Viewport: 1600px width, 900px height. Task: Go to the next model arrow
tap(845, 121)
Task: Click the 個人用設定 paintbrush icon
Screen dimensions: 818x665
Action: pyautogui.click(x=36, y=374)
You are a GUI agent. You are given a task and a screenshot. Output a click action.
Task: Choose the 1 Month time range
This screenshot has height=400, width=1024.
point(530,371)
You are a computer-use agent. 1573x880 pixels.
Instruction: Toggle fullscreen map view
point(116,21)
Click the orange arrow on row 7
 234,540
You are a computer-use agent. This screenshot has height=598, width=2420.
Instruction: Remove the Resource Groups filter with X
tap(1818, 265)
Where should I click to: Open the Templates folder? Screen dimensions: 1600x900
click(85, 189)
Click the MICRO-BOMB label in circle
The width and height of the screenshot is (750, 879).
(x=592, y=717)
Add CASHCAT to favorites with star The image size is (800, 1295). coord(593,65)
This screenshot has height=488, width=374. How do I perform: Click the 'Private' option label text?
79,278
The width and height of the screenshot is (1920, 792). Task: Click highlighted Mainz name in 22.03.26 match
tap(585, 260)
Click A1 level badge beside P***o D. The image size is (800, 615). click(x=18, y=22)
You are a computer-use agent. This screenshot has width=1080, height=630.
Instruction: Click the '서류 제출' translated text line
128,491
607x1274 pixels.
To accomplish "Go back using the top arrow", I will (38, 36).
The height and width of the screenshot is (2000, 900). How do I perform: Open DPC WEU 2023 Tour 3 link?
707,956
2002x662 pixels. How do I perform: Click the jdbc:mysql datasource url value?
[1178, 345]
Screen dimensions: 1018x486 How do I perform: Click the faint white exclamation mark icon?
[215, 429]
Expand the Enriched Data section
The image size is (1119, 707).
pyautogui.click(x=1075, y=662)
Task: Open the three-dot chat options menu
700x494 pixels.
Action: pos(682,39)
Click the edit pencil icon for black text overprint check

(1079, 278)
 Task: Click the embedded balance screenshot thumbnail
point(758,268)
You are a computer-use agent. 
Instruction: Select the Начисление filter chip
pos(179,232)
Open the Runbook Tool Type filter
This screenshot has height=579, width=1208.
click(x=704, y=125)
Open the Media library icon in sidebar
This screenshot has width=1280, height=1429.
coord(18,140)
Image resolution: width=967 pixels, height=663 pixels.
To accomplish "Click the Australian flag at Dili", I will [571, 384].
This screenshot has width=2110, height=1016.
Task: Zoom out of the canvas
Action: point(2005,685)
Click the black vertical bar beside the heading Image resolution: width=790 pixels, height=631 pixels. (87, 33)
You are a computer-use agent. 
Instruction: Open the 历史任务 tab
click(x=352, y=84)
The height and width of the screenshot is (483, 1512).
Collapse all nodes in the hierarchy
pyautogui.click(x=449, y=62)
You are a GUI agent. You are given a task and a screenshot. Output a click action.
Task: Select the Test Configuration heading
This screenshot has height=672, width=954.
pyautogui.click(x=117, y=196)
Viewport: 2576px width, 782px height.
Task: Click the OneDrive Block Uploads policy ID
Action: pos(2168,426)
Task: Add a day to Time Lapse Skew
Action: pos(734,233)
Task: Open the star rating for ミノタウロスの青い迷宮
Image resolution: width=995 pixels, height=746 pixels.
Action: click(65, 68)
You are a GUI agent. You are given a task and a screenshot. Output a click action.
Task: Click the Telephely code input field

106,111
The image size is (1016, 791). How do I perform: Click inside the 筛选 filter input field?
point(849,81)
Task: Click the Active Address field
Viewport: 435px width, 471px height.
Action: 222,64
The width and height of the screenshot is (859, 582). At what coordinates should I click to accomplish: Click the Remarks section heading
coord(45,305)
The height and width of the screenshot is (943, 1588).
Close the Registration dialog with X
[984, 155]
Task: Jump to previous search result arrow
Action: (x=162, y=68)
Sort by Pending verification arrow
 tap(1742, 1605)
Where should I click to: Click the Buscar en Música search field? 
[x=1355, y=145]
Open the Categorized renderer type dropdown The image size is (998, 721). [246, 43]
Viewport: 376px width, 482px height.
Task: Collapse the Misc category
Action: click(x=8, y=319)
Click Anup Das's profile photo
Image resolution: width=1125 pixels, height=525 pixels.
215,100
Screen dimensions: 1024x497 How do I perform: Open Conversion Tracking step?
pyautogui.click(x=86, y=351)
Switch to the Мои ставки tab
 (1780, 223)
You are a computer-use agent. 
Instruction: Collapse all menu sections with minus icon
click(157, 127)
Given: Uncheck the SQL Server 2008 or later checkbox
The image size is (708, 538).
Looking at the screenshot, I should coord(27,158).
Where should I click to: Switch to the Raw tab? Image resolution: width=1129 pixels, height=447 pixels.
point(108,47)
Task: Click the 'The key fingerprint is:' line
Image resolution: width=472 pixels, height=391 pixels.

About this exercise: Print the material once more, exactly as it appears.

Response:
Viewport: 1600px width, 900px height. Task: Go to the next model arrow
tap(845, 121)
Task: Click the 個人用設定 paintbrush icon
Screen dimensions: 818x665
Action: pyautogui.click(x=36, y=374)
You are a GUI agent. You are given a task and a screenshot. Output a click action.
Task: Choose the 1 Month time range
This screenshot has height=400, width=1024.
point(530,371)
You are a computer-use agent. 1573x880 pixels.
Instruction: Toggle fullscreen map view
point(116,21)
Click the orange arrow on row 7
 234,540
You are a computer-use agent. This screenshot has height=598, width=2420.
Instruction: Remove the Resource Groups filter with X
tap(1818, 265)
Where should I click to: Open the Templates folder? Screen dimensions: 1600x900
click(85, 189)
Click the MICRO-BOMB label in circle
The width and height of the screenshot is (750, 879).
(x=592, y=717)
Add CASHCAT to favorites with star The image size is (800, 1295). coord(593,65)
This screenshot has height=488, width=374. How do I perform: Click the 'Private' option label text?
79,278
The width and height of the screenshot is (1920, 792). Task: Click highlighted Mainz name in 22.03.26 match
tap(585, 260)
Click A1 level badge beside P***o D. The image size is (800, 615). click(x=18, y=22)
You are a computer-use agent. This screenshot has width=1080, height=630.
Instruction: Click the '서류 제출' translated text line
128,491
607x1274 pixels.
To accomplish "Go back using the top arrow", I will (38, 36).
The height and width of the screenshot is (2000, 900). How do I perform: Open DPC WEU 2023 Tour 3 link?
707,956
2002x662 pixels. How do I perform: Click the jdbc:mysql datasource url value?
[1178, 345]
Screen dimensions: 1018x486 How do I perform: Click the faint white exclamation mark icon?
[215, 429]
Expand the Enriched Data section
The image size is (1119, 707).
pyautogui.click(x=1075, y=662)
Task: Open the three-dot chat options menu
700x494 pixels.
Action: pos(682,39)
Click the edit pencil icon for black text overprint check

(1079, 278)
 Task: Click the embedded balance screenshot thumbnail
point(758,268)
You are a computer-use agent. 
Instruction: Select the Начисление filter chip
pos(179,232)
Open the Runbook Tool Type filter
This screenshot has height=579, width=1208.
click(x=704, y=125)
Open the Media library icon in sidebar
This screenshot has width=1280, height=1429.
coord(18,140)
Image resolution: width=967 pixels, height=663 pixels.
To accomplish "Click the Australian flag at Dili", I will [571, 384].
This screenshot has width=2110, height=1016.
Task: Zoom out of the canvas
Action: point(2005,685)
Click the black vertical bar beside the heading Image resolution: width=790 pixels, height=631 pixels. (87, 33)
You are a computer-use agent. 
Instruction: Open the 历史任务 tab
click(x=352, y=84)
The height and width of the screenshot is (483, 1512).
Collapse all nodes in the hierarchy
pyautogui.click(x=449, y=62)
You are a GUI agent. You are given a task and a screenshot. Output a click action.
Task: Select the Test Configuration heading
This screenshot has height=672, width=954.
pyautogui.click(x=117, y=196)
Viewport: 2576px width, 782px height.
Task: Click the OneDrive Block Uploads policy ID
Action: pos(2168,426)
Task: Add a day to Time Lapse Skew
Action: pos(734,233)
Task: Open the star rating for ミノタウロスの青い迷宮
Image resolution: width=995 pixels, height=746 pixels.
Action: click(65, 68)
You are a GUI agent. You are given a task and a screenshot. Output a click action.
Task: Click the Telephely code input field

106,111
The image size is (1016, 791). How do I perform: Click inside the 筛选 filter input field?
point(849,81)
Task: Click the Active Address field
Viewport: 435px width, 471px height.
Action: 222,64
The width and height of the screenshot is (859, 582). At what coordinates should I click to accomplish: Click the Remarks section heading
coord(45,305)
The height and width of the screenshot is (943, 1588).
Close the Registration dialog with X
[984, 155]
Task: Jump to previous search result arrow
Action: (x=162, y=68)
Sort by Pending verification arrow
 tap(1742, 1605)
Where should I click to: Click the Buscar en Música search field? 
[x=1355, y=145]
Open the Categorized renderer type dropdown The image size is (998, 721). [246, 43]
Viewport: 376px width, 482px height.
Task: Collapse the Misc category
Action: click(x=8, y=319)
Click Anup Das's profile photo
Image resolution: width=1125 pixels, height=525 pixels.
215,100
Screen dimensions: 1024x497 How do I perform: Open Conversion Tracking step?
pyautogui.click(x=86, y=351)
Switch to the Мои ставки tab
 (1780, 223)
You are a computer-use agent. 
Instruction: Collapse all menu sections with minus icon
click(157, 127)
Given: Uncheck the SQL Server 2008 or later checkbox
The image size is (708, 538).
Looking at the screenshot, I should coord(27,158).
Where should I click to: Switch to the Raw tab? Image resolution: width=1129 pixels, height=447 pixels.
point(108,47)
Task: Click the 'The key fingerprint is:' line
Image resolution: width=472 pixels, height=391 pixels.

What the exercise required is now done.